▶ [Collection entries]:
★ ★ ★ ★
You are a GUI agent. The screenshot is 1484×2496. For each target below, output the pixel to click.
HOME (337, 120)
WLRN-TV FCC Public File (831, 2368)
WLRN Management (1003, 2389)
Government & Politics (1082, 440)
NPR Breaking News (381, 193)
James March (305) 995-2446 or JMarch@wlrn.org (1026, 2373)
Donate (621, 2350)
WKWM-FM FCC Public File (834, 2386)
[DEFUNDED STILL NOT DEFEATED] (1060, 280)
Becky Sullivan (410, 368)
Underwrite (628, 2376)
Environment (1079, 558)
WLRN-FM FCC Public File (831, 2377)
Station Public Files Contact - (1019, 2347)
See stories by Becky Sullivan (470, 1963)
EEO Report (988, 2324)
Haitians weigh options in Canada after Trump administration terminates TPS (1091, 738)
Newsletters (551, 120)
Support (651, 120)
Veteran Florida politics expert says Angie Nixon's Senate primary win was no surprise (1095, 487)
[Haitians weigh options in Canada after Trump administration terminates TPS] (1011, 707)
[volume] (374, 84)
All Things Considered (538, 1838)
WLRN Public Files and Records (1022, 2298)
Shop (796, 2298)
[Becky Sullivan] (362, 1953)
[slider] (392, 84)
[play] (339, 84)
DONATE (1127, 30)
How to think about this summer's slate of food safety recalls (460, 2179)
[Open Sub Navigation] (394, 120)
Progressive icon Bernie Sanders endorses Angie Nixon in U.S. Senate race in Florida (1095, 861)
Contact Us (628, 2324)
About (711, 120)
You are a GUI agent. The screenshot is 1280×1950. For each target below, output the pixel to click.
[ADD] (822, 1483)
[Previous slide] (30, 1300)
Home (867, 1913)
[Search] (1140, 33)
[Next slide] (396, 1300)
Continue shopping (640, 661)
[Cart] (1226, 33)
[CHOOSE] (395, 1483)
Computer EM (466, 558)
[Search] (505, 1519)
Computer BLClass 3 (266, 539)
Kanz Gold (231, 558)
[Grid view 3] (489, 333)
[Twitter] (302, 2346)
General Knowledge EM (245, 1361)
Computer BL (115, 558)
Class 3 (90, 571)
★ ★ ★ ★
▶ [Task objective]: In the records above, locate the lines holding the word "target". Copy each of them.

▶ [Result below]:
You are a GUI agent. The screenshot is 1484×2496. For each target below, output the pixel to click.
You are a GUI agent. The screenshot is 1280×1950. For each target below, output the pixel to click.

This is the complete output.